I have uploaded a video http://youtu.be/71t1JQSh9YU

Let the general public decide for themselves and post their opinions.
(The first 54 seconds are of another car in the show room, the last frame is of a same make vehicle that had happened to enter the premises for its scheduled first service - I included the two other cars for sake of easy comparison).

Help me make this video go around the world.


----------



## jdsouza (Jul 30, 2012)

More comments on the video site, please.  Managed to stir up only small hornet's nest, so far.


----------



## BenMiller (Jul 30, 2012)

Just a small suggestion from a marketing perspective, maybe make the video shorter (under 60 seconds is the average attention span on YouTube) and add a soundtrack; possibly of someone "narrating" the story. The annotations you placed on the video telling the story won't show up on mobile devices, which accounts for more than 10% of YouTube's traffic.
Also, maybe contact a local news outlet and give them a rundown; they might want to run a story like this. Maybe they'll even produce their own video for you


----------



## jdsouza (Jul 31, 2012)

Have contacted some of the local papers.


----------



## BenMiller (Jul 31, 2012)

Great! Keep us updated, and if they run your story be sure to let us know!


----------



## jdsouza (Jul 31, 2012)

Google
Tire swap scam


----------



## BenMiller (Jul 31, 2012)

Wow, second result


----------



## jdsouza (Jul 31, 2012)

Two different publications -
# 1 and #2 from a million hits

Allow me to digress ..
Google 
Rest Hours
Take the first one from 1.5 billion (It's my pet Excel product)


----------



## BenMiller (Jul 31, 2012)

Nice ... though "tire swap scam" gets less than 50 monthly searches on Google worldwide.

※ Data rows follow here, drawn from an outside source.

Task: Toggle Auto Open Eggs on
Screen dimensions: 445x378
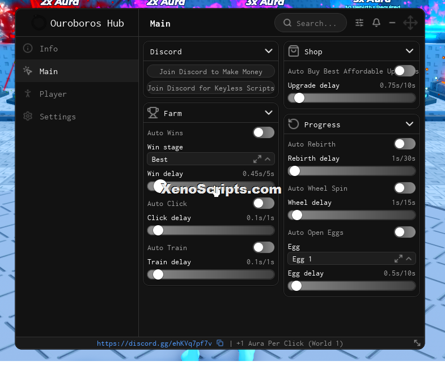Action: [404, 233]
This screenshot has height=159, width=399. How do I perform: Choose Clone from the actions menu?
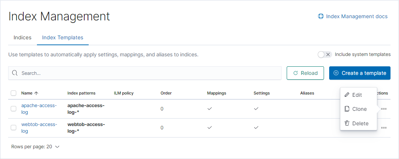(359, 109)
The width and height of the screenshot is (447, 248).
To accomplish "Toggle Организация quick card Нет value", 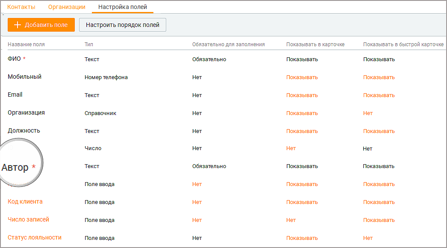I will (368, 113).
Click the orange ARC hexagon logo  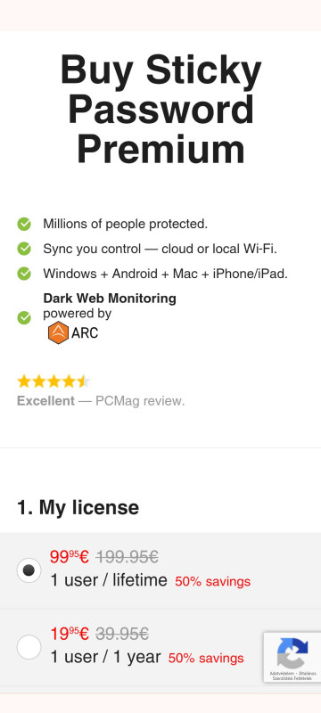click(x=58, y=332)
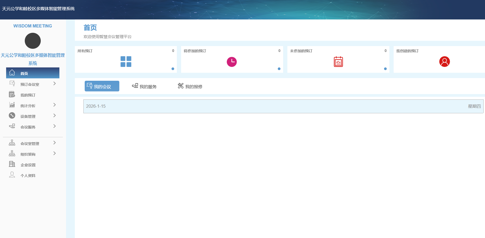The width and height of the screenshot is (485, 238).
Task: Click the dark circular profile avatar
Action: 33,41
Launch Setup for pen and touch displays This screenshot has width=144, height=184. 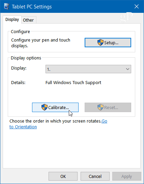click(108, 43)
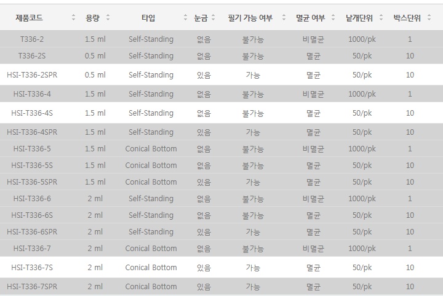Click the 박스단위 header label
Image resolution: width=443 pixels, height=296 pixels.
click(407, 18)
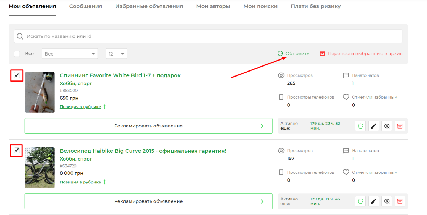Image resolution: width=427 pixels, height=215 pixels.
Task: Click refresh icon for Велосипед Haibike listing
Action: (360, 201)
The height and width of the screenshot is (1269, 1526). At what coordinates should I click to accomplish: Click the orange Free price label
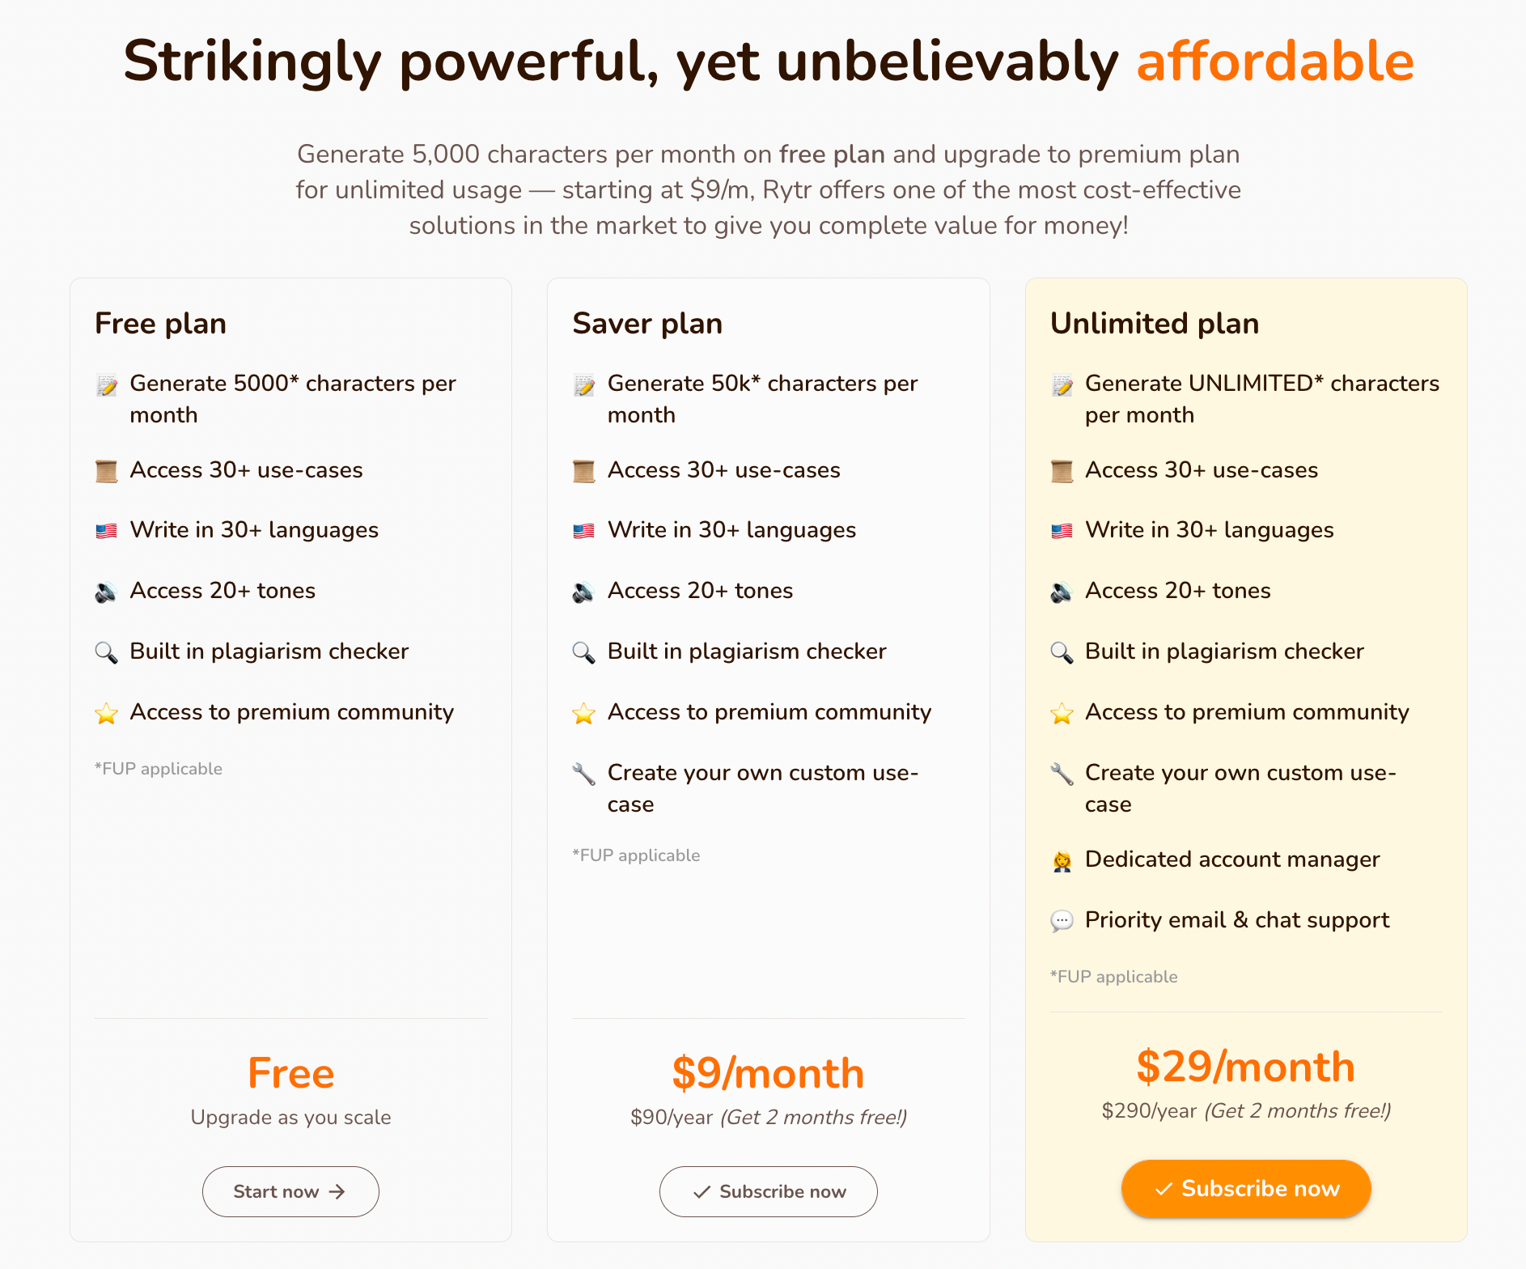tap(290, 1073)
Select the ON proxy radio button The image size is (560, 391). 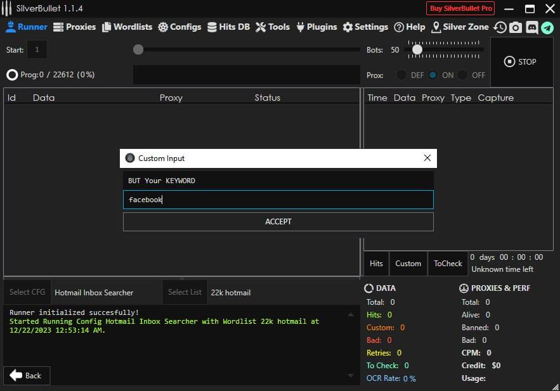pos(433,75)
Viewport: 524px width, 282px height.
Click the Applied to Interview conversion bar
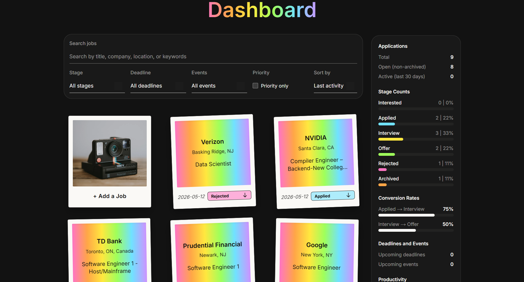416,215
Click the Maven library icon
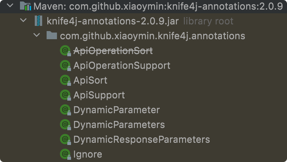The height and width of the screenshot is (162, 287). [26, 6]
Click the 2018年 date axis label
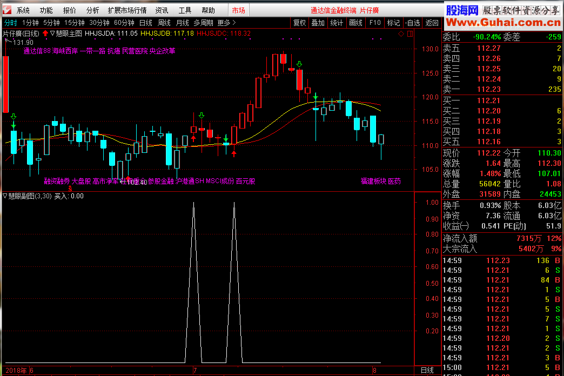This screenshot has height=376, width=564. point(15,371)
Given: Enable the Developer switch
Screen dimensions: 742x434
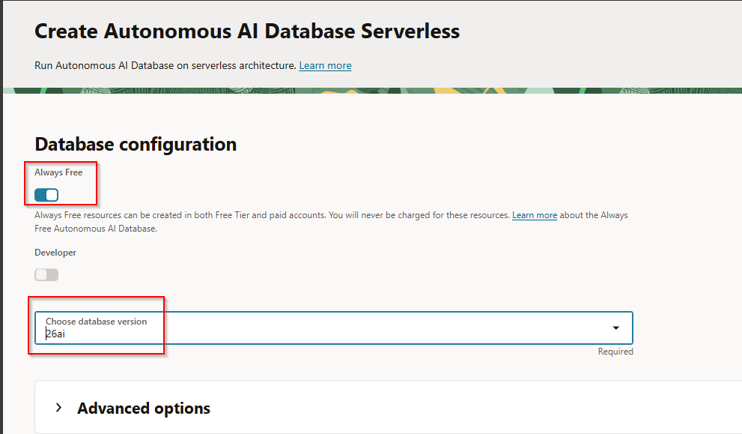Looking at the screenshot, I should click(x=46, y=275).
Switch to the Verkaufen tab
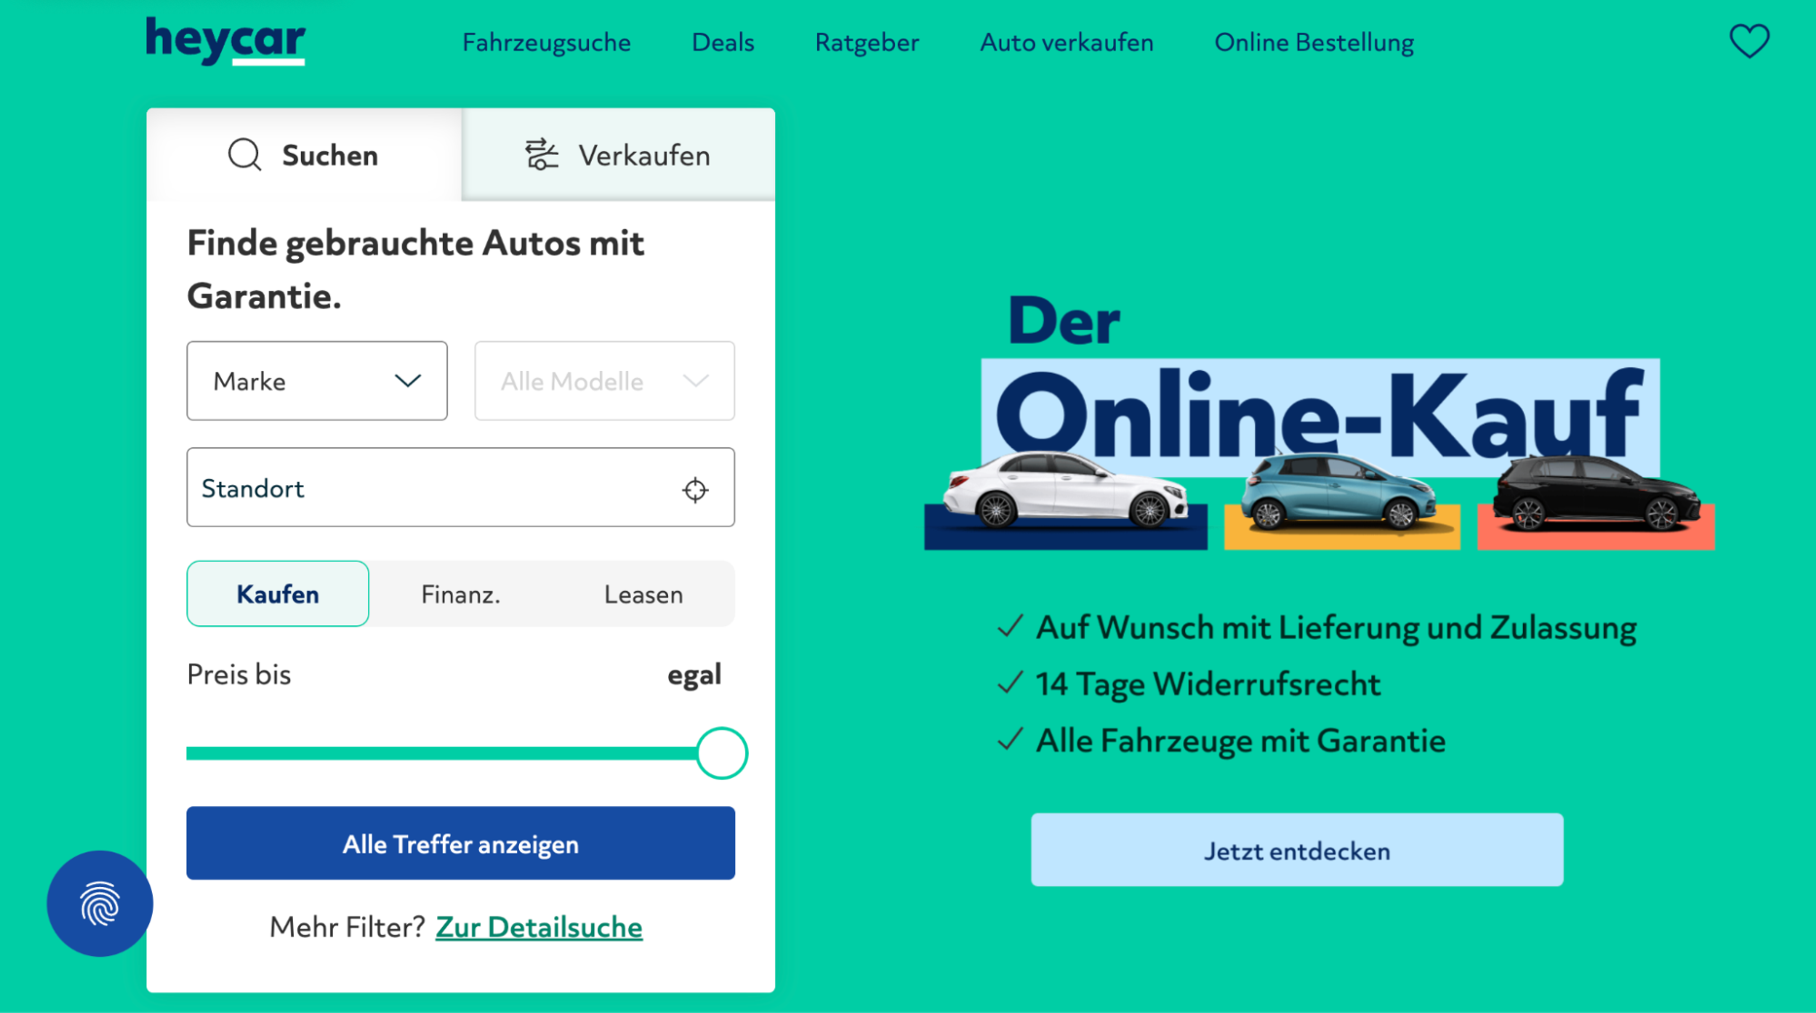 pos(618,154)
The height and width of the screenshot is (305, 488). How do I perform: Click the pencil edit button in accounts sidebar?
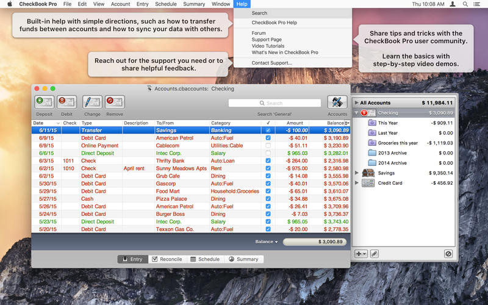[375, 253]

"rest hours" gets about 12,100 global searches; 5,400 in the US alone. And it's interesting; the next six results (numbers 2-7) for rest hours all have a higher PR than you, yet you're still before them... Cool


----------



## jdsouza (Jul 31, 2012)

Had a PR of 3 for cargocal.com forever, when all of a sudden it went down to 2.  But hundreds of keywords on the site are still on the first page, if not #1 on page 1.  

Try 
Top Directory Service 
#1 of about a billion 

Nearly all the phrases on the static html 'homemade' are indexed and come on the first page of all search engines.  Have been trying for ages to collaborate with web professionals to make this site functional.  (As I know close to zero about web development).


----------



## BenMiller (Jul 31, 2012)

Congrats, it's a big accomplishment!


----------